It has been observed that 3He is present in volcano emissions and oceanic ridge samples.  How 3He is stored in the planet is under investigation, but it is associated with the mantle and is used as a marker of material of deep origin.

Due to similarities in helium and carbon in magma chemistry, outgassing of helium requires the loss of volatile components (water, carbon dioxide) from the mantle, which happens at depths of less than 60 km.
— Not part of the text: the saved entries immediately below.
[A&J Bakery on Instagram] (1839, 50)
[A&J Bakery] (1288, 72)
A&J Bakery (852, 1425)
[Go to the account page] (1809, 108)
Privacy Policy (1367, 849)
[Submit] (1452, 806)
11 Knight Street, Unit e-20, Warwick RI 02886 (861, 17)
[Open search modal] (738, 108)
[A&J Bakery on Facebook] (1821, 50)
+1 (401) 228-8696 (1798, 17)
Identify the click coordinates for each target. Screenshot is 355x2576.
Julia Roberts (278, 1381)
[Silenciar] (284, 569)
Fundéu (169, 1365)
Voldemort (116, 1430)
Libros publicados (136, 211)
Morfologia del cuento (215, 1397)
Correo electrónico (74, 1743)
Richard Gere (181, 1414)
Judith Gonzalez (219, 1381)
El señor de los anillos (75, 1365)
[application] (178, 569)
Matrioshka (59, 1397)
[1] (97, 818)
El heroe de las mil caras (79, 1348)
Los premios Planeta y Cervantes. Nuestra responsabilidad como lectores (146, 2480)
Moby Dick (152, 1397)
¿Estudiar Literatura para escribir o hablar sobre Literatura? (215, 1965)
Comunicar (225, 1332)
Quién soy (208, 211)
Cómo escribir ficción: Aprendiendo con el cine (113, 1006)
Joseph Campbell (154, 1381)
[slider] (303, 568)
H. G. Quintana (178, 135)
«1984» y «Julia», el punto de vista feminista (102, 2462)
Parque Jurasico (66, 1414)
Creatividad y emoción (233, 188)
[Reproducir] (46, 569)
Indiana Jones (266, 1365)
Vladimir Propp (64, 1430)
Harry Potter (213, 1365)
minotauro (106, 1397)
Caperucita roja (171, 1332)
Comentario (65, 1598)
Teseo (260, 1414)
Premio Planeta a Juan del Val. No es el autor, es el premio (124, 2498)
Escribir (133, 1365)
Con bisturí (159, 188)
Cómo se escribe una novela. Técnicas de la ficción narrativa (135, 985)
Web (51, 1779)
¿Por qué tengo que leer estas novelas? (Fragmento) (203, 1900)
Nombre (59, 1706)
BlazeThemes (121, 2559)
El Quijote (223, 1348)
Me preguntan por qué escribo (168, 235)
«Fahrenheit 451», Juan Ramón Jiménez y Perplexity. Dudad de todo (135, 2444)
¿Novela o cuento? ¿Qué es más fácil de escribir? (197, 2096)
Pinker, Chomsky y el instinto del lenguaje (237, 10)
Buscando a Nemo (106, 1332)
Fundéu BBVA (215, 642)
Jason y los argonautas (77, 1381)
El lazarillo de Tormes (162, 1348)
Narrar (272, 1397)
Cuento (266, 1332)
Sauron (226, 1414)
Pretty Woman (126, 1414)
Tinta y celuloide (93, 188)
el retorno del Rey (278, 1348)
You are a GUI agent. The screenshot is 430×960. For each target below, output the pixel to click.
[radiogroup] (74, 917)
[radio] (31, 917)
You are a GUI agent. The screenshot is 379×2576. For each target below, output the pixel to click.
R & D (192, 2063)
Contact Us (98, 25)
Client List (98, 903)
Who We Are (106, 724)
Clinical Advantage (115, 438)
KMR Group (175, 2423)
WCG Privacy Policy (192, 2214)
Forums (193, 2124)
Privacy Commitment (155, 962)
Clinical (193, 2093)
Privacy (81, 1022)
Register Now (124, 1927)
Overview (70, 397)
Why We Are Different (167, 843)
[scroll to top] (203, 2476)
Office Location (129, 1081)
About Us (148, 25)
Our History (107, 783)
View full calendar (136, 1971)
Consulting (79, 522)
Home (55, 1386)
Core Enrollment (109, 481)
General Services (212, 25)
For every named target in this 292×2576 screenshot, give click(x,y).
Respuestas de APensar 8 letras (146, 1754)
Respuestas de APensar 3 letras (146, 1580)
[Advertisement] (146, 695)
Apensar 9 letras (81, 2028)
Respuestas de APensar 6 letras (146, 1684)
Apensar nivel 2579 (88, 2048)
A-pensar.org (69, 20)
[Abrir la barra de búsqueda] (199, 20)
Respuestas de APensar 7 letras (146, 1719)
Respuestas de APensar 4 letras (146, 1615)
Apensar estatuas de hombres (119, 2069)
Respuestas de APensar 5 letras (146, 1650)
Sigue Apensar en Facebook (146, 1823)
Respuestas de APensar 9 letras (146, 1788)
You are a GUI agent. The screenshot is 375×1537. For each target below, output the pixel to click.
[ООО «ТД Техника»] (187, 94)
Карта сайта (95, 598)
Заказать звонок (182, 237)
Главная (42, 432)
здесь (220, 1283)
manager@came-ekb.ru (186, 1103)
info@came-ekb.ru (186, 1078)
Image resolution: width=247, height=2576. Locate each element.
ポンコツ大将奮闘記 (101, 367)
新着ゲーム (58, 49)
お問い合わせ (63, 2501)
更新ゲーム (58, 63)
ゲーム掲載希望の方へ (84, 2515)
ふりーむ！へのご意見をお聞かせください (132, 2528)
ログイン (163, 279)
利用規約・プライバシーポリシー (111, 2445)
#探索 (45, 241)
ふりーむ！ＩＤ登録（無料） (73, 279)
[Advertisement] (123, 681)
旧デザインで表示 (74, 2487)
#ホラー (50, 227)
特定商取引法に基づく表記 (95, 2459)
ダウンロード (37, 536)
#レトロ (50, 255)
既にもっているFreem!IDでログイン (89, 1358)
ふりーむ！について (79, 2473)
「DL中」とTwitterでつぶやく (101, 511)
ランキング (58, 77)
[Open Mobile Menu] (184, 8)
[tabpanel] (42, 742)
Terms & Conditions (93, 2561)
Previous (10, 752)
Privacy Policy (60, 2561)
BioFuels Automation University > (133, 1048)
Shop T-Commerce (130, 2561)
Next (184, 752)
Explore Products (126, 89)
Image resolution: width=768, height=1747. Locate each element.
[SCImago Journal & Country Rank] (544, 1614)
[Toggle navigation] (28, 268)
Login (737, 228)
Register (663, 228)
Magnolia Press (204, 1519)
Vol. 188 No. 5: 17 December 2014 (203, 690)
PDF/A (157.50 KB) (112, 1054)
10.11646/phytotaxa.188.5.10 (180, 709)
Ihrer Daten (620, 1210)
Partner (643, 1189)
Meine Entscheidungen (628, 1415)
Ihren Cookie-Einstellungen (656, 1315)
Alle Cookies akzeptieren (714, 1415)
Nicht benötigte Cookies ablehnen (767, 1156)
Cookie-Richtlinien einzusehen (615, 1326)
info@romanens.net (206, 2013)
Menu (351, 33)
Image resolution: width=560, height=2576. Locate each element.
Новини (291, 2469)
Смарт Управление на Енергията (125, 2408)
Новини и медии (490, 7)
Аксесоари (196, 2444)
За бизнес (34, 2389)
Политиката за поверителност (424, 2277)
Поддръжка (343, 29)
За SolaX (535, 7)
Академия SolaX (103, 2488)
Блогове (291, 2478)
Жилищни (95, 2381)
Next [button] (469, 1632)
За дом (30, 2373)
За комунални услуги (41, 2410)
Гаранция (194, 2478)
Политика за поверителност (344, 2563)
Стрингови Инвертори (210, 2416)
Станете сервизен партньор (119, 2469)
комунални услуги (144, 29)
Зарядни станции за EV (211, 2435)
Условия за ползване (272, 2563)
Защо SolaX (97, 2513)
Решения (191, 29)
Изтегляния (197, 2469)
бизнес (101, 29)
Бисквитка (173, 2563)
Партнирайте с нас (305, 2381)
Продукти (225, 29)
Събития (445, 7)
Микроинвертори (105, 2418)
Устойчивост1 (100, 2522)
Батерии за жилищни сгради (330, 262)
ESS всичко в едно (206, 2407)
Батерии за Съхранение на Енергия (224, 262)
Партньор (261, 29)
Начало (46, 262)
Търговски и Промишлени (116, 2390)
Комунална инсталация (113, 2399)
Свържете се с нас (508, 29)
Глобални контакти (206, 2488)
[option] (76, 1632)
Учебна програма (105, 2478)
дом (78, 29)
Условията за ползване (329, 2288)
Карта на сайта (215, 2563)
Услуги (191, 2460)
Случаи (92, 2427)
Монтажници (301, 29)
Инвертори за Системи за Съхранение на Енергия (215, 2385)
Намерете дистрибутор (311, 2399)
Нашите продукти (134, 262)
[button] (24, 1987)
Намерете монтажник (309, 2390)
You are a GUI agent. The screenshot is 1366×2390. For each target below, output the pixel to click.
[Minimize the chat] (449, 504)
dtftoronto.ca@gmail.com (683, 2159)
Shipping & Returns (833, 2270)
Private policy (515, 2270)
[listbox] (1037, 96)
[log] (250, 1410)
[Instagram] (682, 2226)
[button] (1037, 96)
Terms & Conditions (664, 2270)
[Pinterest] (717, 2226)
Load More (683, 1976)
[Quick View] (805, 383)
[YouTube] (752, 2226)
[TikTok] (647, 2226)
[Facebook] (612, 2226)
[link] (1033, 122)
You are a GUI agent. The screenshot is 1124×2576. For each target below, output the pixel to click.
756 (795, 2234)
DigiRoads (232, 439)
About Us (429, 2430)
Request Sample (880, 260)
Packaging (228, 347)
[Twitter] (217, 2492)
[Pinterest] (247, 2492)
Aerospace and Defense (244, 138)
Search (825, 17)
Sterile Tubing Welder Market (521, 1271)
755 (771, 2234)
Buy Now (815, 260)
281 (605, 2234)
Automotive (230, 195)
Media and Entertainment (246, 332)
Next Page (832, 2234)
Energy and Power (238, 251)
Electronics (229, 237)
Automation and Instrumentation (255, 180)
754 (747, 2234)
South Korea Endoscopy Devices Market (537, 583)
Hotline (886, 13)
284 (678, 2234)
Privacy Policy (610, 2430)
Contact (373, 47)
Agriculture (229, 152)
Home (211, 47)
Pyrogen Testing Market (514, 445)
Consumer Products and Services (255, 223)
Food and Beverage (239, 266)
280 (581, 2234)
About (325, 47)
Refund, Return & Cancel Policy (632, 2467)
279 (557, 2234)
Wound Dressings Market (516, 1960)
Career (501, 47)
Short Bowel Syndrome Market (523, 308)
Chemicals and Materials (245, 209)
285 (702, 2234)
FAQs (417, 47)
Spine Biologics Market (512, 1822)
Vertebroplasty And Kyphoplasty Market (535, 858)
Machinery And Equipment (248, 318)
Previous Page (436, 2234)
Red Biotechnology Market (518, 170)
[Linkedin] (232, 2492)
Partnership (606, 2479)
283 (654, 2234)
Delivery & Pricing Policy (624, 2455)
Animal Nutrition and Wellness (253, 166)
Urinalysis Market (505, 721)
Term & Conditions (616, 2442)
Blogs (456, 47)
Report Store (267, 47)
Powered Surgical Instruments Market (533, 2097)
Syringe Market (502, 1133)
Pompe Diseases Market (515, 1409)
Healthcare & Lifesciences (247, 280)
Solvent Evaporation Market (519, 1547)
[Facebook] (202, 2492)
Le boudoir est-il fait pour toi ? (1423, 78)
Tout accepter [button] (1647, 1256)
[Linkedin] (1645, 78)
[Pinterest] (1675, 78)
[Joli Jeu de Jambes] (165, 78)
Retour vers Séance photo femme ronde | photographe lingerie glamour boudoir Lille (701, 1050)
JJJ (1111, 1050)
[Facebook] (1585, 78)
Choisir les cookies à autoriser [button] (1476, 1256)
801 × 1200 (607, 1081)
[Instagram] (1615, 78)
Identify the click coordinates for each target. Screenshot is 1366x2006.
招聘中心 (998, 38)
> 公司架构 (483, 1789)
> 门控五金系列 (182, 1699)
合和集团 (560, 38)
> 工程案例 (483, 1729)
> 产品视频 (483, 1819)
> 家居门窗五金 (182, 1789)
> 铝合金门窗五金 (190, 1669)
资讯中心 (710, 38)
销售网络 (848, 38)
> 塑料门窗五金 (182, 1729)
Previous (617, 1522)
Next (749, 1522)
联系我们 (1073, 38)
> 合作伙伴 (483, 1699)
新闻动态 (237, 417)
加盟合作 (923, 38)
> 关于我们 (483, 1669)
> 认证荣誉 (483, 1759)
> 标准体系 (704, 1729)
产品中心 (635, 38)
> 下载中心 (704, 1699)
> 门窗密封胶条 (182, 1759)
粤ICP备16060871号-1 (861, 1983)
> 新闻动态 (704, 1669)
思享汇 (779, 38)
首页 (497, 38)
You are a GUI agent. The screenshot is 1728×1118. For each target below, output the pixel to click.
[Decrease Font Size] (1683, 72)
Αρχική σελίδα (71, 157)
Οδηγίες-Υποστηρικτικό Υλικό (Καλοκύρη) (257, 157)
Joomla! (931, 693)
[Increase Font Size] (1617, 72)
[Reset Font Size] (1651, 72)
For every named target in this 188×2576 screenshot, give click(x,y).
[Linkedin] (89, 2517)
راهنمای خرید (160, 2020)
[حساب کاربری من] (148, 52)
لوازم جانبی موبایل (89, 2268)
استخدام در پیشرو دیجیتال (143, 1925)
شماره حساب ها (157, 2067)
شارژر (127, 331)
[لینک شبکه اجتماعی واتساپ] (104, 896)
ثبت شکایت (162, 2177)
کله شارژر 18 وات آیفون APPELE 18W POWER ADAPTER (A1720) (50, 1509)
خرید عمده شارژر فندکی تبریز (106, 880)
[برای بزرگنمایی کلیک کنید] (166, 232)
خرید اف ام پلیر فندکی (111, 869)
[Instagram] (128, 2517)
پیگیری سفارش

However, 3He is transported to the surface primarily trapped in the crystal lattice of minerals within fluid inclusions.

Helium-4 is created by radiogenic production (by decay of uranium/thorium-series elements).  The continental crust has become enriched with those elements relative to the mantle and thus more He4 is produced in the crust than in the mantle.

The ratio (R) of 3He to 4He  is often used to represent 3He  content.  R usually is given as a multiple of the present atmospheric ratio (Ra).

Common values for R/Ra:
 Old continental crust: less than 1
 mid-ocean ridge basalt (MORB): 7 to 9
 Spreading ridge rocks: 9.1 plus or minus 3.6
 Hotspot rocks: 5 to 42
 Ocean and terrestrial water: 1
 Sedimentary formation water: less than 1
 Thermal spring water: 3 to 11

3He/4He isotope chemistry is being used to date groundwaters, estimate groundwater flow rates, track water pollution, and provide insights into hydrothermal processes, igneous geology and ore genesis. 
 (U-Th)/He dating of apatite as a thermal history tool
 USGS: Helium Discharge at Mammoth Mountain Fumarole (MMF)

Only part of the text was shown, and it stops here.